While the U.S. State Department repeated that it had faith in Brazil’s democratic process, Main said the impeachment process “certainly can’t be seen as a democratic process” and that “it’s pretty clear whose side the U.S. is on.” At the Rio Olympics, U.S. Secretary of State John Kerry reiterated "the confidence of the U.S. government in the strength of the political and judicial institutions of Brazil that, in my point of view, are examples of maturity in conducting the current impeachment process."

Not only did Kerry go out of his way to schedule a “very enthusiastic, very positive meeting” with the interim Minister of Foreign Relations Jose Serra on his Olympic trip—despite pleas by senators to refrain from any contact with the interim government—the White House has maintained close contact with many members of the Cabinet.
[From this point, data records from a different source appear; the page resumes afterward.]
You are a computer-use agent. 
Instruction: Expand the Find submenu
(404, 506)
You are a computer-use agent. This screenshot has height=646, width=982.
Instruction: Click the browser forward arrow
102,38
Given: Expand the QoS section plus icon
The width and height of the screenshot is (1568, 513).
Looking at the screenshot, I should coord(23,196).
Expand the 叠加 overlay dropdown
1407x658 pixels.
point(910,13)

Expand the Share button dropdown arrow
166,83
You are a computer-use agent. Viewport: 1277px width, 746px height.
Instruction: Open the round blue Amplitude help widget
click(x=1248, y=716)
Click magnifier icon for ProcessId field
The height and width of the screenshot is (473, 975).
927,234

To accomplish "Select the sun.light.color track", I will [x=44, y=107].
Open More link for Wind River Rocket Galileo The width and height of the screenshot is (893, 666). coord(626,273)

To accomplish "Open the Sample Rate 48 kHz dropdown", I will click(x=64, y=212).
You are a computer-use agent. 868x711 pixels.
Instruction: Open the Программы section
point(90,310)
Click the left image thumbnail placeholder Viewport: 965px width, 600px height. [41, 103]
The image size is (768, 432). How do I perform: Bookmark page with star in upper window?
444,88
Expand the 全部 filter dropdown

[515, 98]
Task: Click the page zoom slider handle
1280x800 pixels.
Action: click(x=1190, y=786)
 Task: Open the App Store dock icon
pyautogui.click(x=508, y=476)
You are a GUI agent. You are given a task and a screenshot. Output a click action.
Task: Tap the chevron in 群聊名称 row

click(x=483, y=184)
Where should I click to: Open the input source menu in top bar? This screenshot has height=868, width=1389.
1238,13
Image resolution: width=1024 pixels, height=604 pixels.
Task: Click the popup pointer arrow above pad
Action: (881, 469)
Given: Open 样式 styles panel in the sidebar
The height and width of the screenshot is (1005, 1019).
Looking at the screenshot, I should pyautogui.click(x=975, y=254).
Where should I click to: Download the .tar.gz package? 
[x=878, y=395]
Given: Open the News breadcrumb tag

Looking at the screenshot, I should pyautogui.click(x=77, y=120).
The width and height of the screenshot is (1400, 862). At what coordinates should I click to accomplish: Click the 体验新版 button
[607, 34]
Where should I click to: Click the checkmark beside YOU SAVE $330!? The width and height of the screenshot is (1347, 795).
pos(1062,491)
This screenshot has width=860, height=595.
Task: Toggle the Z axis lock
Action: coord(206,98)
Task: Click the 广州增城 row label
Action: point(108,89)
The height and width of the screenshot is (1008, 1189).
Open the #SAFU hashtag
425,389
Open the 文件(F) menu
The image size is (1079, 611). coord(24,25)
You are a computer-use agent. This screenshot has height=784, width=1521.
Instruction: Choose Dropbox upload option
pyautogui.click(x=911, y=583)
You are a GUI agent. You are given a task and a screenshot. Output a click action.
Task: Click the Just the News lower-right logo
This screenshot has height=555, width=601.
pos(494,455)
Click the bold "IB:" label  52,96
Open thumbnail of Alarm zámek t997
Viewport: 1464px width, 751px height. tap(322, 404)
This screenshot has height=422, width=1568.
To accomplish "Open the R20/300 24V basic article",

Interim President Michel Temer had been an intelligence informant for the U.S. government, according to WikiLeaks documents, and Serra was seen as a State Department darling when he ran for president, described in cables as having “little patience for—and little in common with—the antics of the ‘resource caudillos’ (Evo Morales, Hugo Chavez) that now lead South America's anti-Washington Left." To add to this, Serra was seen in Washington as having the best shot against President Dilma Rousseff who “might well function as a positive interlocutor for the United States,” if his qualities are “managed carefully.”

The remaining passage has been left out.